> [DESAFIO 1]:
Responda a estas perguntas sobre a crítica a Regreso al Edén:
(a) De que ano é a fotografia em que se baseia a história?
(b) De onde é a família cuja história o livro conta?
(c) A quem presta homenagem o livro?

> [TEXTO DE ORIGEM]:
++++++++++++++++++++
Regreso al Edén traz-nos Paco Roca na sua melhor forma e assume-se como uma das melhores obras do autor espanhol. É fantástico da primeira à última página. Um autêntico triunfo na carreira de Roca.
Começo por dizer que não estava preparado para uma obra com uma densidade emocional como esta. Este é um daqueles livros que fica para a vida e onde Paco Roca consegue reunir duas coisas que lhe são características – embora nem sempre aconteçam em todas as suas obras, admita-se – que são a inteligência narrativa e a emotividade das suas histórias.
Regreso al Edén conta-nos a história de uma família valenciana, com base numa única fotografia, datada de 1946. É um livro com uma base autobiográfica tendo em conta que serve como homenagem à mãe e avó do autor, bem como a todas as mulheres espanholas do pós-guerra, que não tiveram nem uma oportunidade, além da de serem donas de casa. Assim, indo do presente ao passado, o autor revela-nos a história de cada elemento da família que aparece na foto – e até mesmo dos elementos que não constam no retrato. É, portanto, à volta desta única foto que gravita a narrativa. E este é um exercício que o Paco Roca faz de forma magistral, traçando ainda, ele próprio, um brilhante e acutilante retrato da história contemporânea de uma Espanha franquista, onde os republicanos eram vistos de forma tão negativa pelos demais.
++++++++++++++++++++
> [DESAFIO 2]: Reescreva os registos, tudo desde a linha que contém "Task: Click the Zapier logo" até ao fim dos registos, trocando "To accomplish" por "To complete" e deixando o resto igual.

(Registos para localizar palavras e elementos)
++++++++++++++++++++
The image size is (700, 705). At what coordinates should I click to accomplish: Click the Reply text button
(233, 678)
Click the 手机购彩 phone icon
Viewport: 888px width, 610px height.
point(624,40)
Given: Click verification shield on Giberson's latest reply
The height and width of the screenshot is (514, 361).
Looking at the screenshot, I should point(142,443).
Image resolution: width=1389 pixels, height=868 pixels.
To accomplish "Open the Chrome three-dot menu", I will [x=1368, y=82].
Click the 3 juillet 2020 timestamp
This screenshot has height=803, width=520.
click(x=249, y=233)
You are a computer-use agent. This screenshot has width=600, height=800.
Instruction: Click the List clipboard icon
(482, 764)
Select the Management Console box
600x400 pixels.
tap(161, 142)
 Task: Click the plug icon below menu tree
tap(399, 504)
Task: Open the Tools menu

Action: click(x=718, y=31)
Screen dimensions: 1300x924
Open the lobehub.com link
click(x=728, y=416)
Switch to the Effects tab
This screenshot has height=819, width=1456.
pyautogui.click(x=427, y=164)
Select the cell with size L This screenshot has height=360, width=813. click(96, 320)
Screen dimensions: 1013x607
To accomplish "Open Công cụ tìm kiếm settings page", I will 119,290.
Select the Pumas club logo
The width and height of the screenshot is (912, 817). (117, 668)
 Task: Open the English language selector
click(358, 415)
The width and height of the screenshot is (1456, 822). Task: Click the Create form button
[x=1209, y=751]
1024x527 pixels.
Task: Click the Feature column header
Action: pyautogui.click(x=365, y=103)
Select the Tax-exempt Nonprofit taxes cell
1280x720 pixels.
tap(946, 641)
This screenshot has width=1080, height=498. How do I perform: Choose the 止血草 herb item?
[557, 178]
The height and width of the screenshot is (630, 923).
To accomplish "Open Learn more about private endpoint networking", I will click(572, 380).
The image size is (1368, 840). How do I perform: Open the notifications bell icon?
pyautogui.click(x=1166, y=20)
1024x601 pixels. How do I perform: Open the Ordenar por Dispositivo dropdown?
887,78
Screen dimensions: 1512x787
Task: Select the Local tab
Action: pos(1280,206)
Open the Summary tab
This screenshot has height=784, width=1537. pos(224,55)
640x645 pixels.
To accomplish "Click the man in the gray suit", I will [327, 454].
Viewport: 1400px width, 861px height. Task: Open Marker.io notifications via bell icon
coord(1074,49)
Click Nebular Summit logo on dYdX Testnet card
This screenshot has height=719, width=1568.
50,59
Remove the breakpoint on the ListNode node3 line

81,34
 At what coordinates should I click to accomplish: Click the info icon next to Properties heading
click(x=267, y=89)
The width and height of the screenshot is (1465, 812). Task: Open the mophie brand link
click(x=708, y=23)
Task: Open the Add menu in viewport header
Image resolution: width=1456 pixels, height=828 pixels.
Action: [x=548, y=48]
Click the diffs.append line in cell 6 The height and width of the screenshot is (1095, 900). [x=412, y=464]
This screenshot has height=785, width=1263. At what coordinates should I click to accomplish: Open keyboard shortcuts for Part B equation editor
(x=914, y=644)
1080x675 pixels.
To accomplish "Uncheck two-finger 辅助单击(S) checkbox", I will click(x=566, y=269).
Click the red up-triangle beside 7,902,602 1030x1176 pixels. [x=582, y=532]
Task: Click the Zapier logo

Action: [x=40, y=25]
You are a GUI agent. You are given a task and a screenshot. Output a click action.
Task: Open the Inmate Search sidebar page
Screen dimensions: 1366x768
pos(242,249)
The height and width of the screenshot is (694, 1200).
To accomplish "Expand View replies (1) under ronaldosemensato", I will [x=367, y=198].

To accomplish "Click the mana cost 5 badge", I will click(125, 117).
++++++++++++++++++++
> [RESPOSTA COMPLETA 1]:
(a) De 1946.
(b) É uma família valenciana.
(c) À mãe e à avó do autor, bem como a todas as mulheres espanholas do pós-guerra.

> [RESPOSTA COMPLETA 2]:
Task: Click the Zapier logo

Action: [x=40, y=25]
You are a GUI agent. You are given a task and a screenshot. Output a click action.
Task: Open the Inmate Search sidebar page
Screen dimensions: 1366x768
pos(242,249)
The height and width of the screenshot is (694, 1200).
To complete "Expand View replies (1) under ronaldosemensato", I will [x=367, y=198].

To complete "Click the mana cost 5 badge", I will click(125, 117).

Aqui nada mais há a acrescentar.